Second year post operational survival rates of treated patients was 98.78% (n=162) and 92.04% (n=81) in untreated patients. The mean survival rate of the treated patients was 42.96 ± 2.74 months and that of the untreated patients was 41 ± 3.12 months. With a p value of 0.03, a significant variation is observable between the survival rates of the two groups.
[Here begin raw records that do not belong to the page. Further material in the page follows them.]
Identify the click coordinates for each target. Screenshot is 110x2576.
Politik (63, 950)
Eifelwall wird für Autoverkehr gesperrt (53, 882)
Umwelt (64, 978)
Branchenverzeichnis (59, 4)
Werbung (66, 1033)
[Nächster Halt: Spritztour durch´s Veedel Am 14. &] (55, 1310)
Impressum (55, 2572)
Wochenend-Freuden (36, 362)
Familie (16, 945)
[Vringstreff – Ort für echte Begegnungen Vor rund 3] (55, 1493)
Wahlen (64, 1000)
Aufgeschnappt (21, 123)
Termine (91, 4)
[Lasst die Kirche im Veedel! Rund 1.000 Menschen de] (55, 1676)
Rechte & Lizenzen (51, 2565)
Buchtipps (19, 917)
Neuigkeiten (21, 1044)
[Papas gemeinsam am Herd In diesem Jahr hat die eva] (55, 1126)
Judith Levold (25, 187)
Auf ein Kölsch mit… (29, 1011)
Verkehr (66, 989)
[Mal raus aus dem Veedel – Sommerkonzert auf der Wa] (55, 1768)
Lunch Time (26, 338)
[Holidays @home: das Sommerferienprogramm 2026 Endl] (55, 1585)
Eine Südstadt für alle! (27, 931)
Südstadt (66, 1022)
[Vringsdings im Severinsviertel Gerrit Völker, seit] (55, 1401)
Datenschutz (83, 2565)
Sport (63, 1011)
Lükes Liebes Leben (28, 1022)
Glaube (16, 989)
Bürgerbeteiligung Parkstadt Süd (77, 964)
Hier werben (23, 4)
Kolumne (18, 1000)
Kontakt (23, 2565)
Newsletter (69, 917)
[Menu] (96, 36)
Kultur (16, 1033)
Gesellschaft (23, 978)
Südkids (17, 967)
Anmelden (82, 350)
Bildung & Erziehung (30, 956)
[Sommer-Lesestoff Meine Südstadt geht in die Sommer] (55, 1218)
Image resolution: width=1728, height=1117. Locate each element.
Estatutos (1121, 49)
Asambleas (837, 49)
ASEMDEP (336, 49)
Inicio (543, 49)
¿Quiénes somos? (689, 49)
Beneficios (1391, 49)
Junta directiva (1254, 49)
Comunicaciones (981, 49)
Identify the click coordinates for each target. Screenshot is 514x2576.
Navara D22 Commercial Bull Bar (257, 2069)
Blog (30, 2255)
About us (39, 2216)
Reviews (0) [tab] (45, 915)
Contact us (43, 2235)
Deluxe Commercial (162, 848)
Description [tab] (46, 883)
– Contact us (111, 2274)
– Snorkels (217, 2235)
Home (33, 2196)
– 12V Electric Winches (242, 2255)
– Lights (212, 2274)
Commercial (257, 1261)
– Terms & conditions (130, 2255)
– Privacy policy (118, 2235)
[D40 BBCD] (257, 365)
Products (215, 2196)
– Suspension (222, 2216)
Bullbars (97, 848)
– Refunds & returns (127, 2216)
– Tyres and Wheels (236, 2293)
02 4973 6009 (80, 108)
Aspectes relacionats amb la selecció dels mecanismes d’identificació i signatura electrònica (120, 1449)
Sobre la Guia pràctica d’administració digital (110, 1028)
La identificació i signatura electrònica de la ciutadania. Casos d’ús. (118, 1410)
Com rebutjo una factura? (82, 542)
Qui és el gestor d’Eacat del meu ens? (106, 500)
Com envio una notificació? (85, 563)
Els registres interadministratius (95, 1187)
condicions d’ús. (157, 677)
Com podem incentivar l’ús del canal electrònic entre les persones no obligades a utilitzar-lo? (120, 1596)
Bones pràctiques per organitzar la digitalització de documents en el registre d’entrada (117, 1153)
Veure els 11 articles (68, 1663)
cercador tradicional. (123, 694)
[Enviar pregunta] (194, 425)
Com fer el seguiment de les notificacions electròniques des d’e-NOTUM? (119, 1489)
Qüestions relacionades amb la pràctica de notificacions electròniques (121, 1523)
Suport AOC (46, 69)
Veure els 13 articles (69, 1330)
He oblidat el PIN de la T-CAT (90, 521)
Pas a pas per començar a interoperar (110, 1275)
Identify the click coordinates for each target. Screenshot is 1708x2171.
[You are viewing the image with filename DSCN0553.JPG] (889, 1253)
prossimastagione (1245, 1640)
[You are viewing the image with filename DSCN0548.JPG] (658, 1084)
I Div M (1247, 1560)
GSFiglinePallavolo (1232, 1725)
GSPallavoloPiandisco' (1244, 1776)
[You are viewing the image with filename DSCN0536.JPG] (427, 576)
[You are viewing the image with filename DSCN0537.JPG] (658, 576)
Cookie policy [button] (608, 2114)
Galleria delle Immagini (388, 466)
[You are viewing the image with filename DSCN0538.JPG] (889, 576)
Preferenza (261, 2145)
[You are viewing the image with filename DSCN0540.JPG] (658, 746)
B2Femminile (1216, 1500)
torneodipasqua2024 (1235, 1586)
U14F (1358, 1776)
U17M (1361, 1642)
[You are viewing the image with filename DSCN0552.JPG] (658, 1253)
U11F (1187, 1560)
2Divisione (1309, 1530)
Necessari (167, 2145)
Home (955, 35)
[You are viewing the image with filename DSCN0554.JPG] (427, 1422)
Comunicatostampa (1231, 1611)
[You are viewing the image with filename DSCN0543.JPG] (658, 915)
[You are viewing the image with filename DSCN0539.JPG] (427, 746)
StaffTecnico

As it is also shown in the survival graph provided, it is evident that patients treated with neoadjuvant chemoradiotherapy have a higher survival rate compared to the opposing group.
The finds of this study, concerning the two year survival rate of the patients, are consistent with that of the study performed by Malthane et al. with the aim of “determining the effect of pre-operational chemotherapy in patients with surgically treatable thoracic esophageal cancer patients”. When comparing the ratios of one year and two year survival rates of concomitant chemotherapy and surgery against surgery alone, no significant variation was observed. However, when comparing third year survival rates, a 21% rise was observed in the survival rates of patients undergone pre-op chemoradiotherapy, in the fourth year. However these finds were not statistically significant. Only when 5th year survival rates were compared, significant variations were observed. In general, it was concluded that pre-operational chemotherapy is beneficent for the 3rd, 4th and also 5th year survival rates, which was similar to the finds of the current study. In addition, the importance of pre-operational chemoradiotherapy was also highlighted, so that higher survival rates should be expected in patients who receive this treatment .
In a study performed by Ancona et al. it was concluded that patients with resectable esophageal cancer who had received pre-operational chemoradiotherapy, had achieved complete remission and also higher long term survival rates in contrast to opposing groups . In a study carried out by Walsh et al. it was determined that pre-operative chemotherapy and subsequent resection had lesser esophageal tissue resection but higher complete resection (RO), when compared to surgical-only treatments . In general, this multi-aspect study was unable to determine the benefits of pre-operational chemotherapy followed by surgery. However, the finds of this study were consistent with that of ours.
Considering the gathered results, our study reveals that preoperational neoadjuvant chemoradiotherapy is beneficial for the survival rates of patients suffering from esophageal cancer, therefore we recommend that prior to performing invasive treatments, such as surgery, it is beneficial to provide chemoradiotherapy for these patients. Amongst the limitations of this study, the small study population is probably the most notable difference than other similar studies. This retrospective study was performed over a short period of time, thus variables such as tumor size and staging could not be accounted for. Therefore in order to determine patients better who have higher response rate to neoadjuvant chemoradiotherapy, further studies are required to be performed. Due to the aforementioned reasons, further more extensive studies are called for in order to determine the survival rate of esophageal cancer patients better.